***** RECORDS FOR THIS TASK

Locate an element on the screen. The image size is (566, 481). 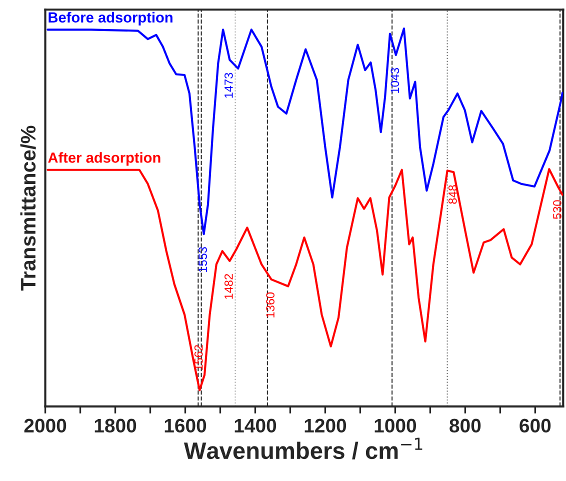
x-tick-label: 2000 is located at coordinates (45, 426).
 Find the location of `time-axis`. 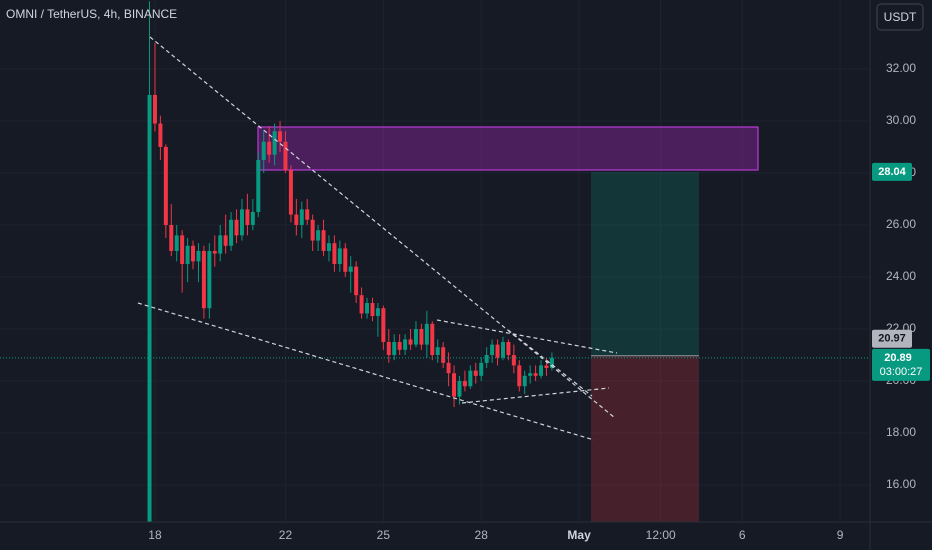

time-axis is located at coordinates (466, 536).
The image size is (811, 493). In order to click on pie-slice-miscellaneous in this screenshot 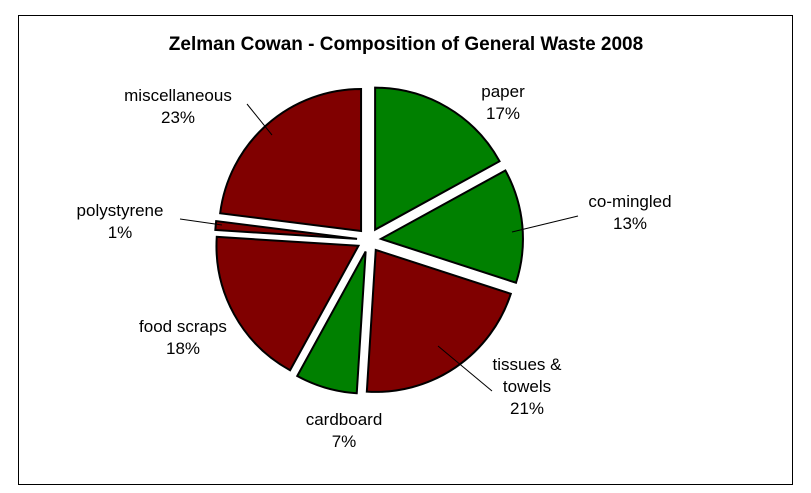, I will do `click(291, 160)`.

**********

__PROBLEM__: Can you give everything again from the start of the items down through the line containing "time-axis is located", switching "screen" to "display", leaving the rest unchanged and the pictures out?

__ANSWER BOX__:
Locate an element on the display. The image size is (566, 481). 
x-tick-label: 2000 is located at coordinates (45, 426).
 Find the location of `time-axis`. 

time-axis is located at coordinates (466, 536).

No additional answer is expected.